La Virtus festeggia: è finale di Supercoppa (foto Schicchi)
La Virtus festeggia: è finale di Supercoppa (foto Schicchi)

Bologna, 20 settembre 2021 - Finisce con la Virtus che supera in volata Venezia, 72-71, grazie alla freddezza di Teodosic che firma la tripla del 68-63 a 1’07’’ dalla fine e ai liberi di Hervey e Weems che mettono in cassaforte il risultato. Domani, alle 21, la finale più attesa di questa Supercoppa, ovvero quella Virtus Bologna-Olimpia Milano che è la stessa del 2020 ed è pure la rivincita della finale scudetto. E prima? Si apre all’insegna della storia, la sfida - ormai un classico - tra Virtus e Reyer. Storie di casa madre: la Sef festeggia i 150 di vita in questa stagione, la società lagunare taglierà un analogo traguardo tra pochi mesi. Così Giuseppe Sermasi, in rappresentanza della Sef nonché presidente della Virtus e Federico Casarin, numero uno veneziano, si scambiano i rispettivi gagliardetti in attesa che il campo, almeno per quaranta minuti, decida chi è il più forte tra la Bologna bianconera e Venezia.

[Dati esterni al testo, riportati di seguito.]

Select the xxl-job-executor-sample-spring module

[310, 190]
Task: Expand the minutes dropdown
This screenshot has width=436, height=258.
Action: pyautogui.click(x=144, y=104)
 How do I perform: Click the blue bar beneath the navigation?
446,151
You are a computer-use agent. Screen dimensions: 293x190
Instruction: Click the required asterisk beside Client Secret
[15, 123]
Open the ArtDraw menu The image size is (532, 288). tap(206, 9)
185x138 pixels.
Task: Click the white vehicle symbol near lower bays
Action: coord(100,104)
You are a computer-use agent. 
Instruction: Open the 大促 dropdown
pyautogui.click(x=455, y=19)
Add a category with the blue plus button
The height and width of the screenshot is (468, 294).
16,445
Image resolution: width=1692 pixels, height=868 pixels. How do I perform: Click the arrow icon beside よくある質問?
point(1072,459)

Si comincia con un omaggio dei giocatori della Virtus al nigeriano Ekpe Udoh, il lungo che si è infortunato sabato sera, nella gara con Tortona e per il quale - finirà sotto i ferri - la stagione è già finita. Insieme allo slogano “Black lives matter” ecco che compare il nome di Ekpe che, proprio in giornata, aveva ringraziato Bologna e i tifosi per il sostegno.

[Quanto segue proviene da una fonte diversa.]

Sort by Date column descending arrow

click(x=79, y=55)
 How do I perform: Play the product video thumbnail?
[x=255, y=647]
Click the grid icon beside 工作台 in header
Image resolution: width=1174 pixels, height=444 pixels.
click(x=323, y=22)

Si parte con la Virtus che sembra particolarmente ispirata. Dopo il 2-0 di Hervey e l’immediato pareggio di Watt, si assiste a un monologo bianconero. E’ 10-2 in 2’32’’ con il divario che potrebbe allargarsi se la Virtus fosse meno frenetica. Una tripla di Belinelli dà il massimo vantaggio a Bologna, 13-4, ma Venezia non si sta e alternando difese energiche si riporta sotto. Stesso canovaccio nel secondo quarto con la Reyer che, grazie a due triple consecutive di Tonut trova il primo vantaggio, 30-31, ma la Virtus ha la forza per riportarsi davanti anche se si vede che sotto canestro, dopo l’infortunio di Udoh, manca un punto di riferimento. Scariolo va al riposo con qualche certezza: Alexander cresce, mentre Hervey è un diamante grezzo sul quale è un piacere lavorare.

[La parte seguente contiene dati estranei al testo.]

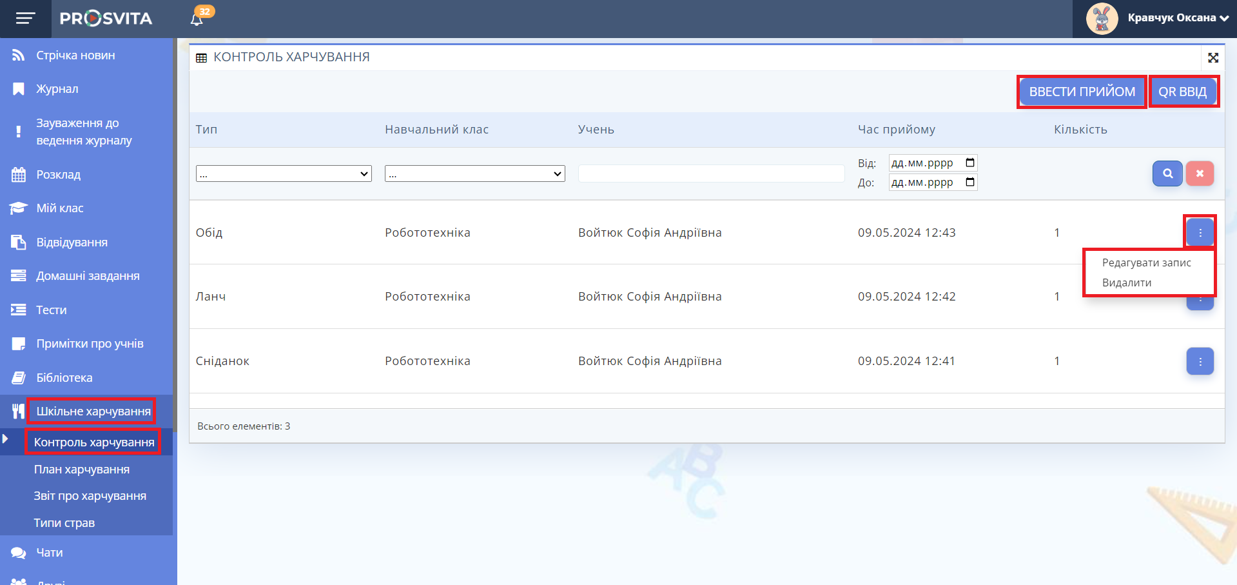Expand the Навчальний клас filter dropdown
Viewport: 1237px width, 585px height.
pyautogui.click(x=474, y=174)
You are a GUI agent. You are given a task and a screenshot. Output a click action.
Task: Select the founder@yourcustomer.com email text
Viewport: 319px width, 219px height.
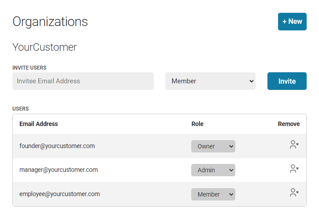point(57,146)
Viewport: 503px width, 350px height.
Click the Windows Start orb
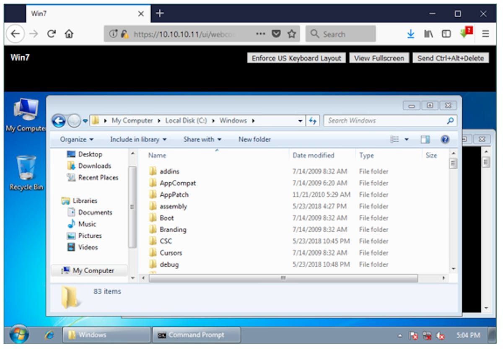[19, 335]
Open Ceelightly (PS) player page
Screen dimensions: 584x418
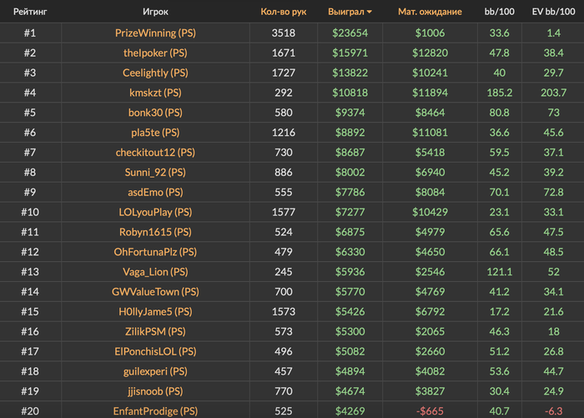[x=155, y=73]
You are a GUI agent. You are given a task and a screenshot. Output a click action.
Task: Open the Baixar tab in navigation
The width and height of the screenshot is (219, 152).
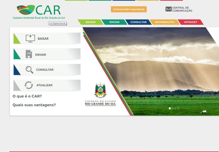90,22
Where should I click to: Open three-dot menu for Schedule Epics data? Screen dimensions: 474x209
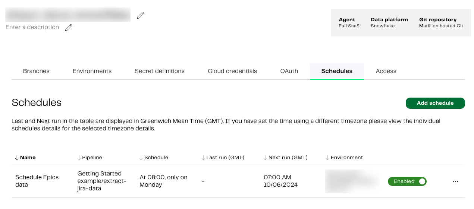(455, 181)
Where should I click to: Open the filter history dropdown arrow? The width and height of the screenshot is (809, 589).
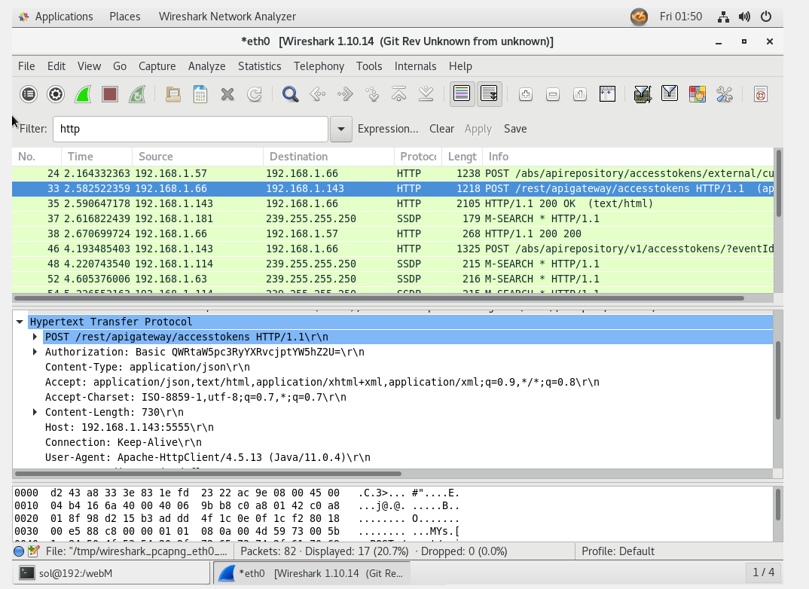click(x=341, y=129)
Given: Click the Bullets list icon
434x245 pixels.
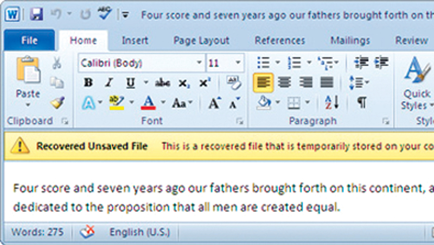Looking at the screenshot, I should click(263, 63).
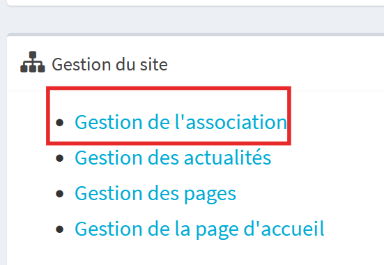The image size is (384, 265).
Task: Open Gestion de la page d'accueil link
Action: (199, 229)
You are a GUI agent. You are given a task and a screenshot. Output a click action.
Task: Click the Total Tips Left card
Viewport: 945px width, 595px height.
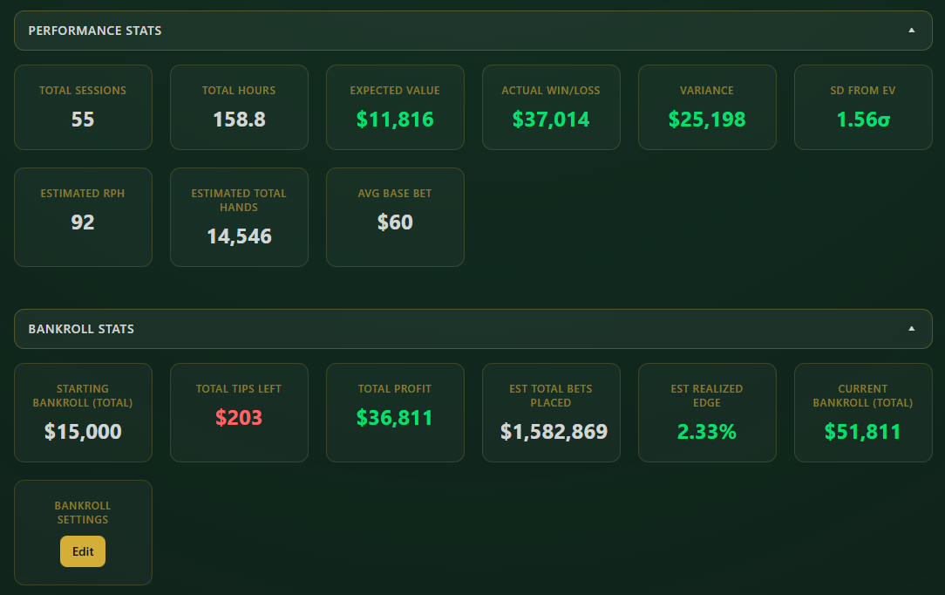coord(239,412)
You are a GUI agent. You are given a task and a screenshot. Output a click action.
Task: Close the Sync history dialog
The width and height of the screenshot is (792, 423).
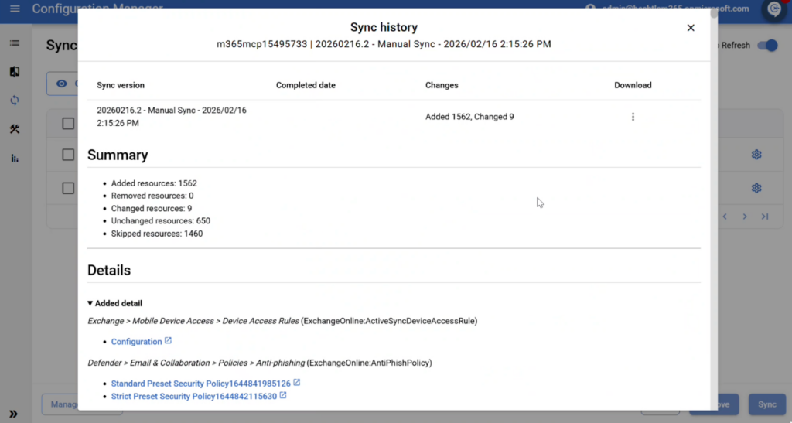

Nel terzo quarto la sveglia al gruppo bianconero la dà un Milos Teodosic particolarmente ispirato e voglioso di far dimenticare l’espulsione di sabato sera. Due tripla in fila, qualche assist: Bologna vola sul +13, 44-31, ma è un attimo, perché la solidità di Venezia è proverbiale. Ci si mette Sanders (due triple consecutive e tanta energia) la gara resta sulla falsariga dell’equilibrio.

Il tabellino

Virtus Bologna- Reyer Venezia 72-71

SEGAFREDO BOLOGNA: Pajola 4, Belinelli 6, Weems 7, Hervey 17, Jaiteh 9, Tessitori 5, Abass 4, Alexander 2, Alibegovic 2, Teodosic 14, Ruzzier 2, Barbieri ne. All. Scariolo.

UMANA VENEZIA: Phillip 2, Tonut 16, Vitali 3, Brooks 2, Watt 13, Daye 9, De Nicolao 5, Sanders 15, Echodas 6, Stone, Mazzola, Cerella ne. All. De Raffaele.

Arbitri: Begnis, Bartoli, Grigioni.

Note: parziali 20-11; 34-31; 50-47. Tiri da due: Virtus Bologna 20/42; Reyer Venezia 17/38. Tiri da tre: 7/19; 8/29. Tiri liberi: 11/17; 13/16. Rimbalzi: 44; 34.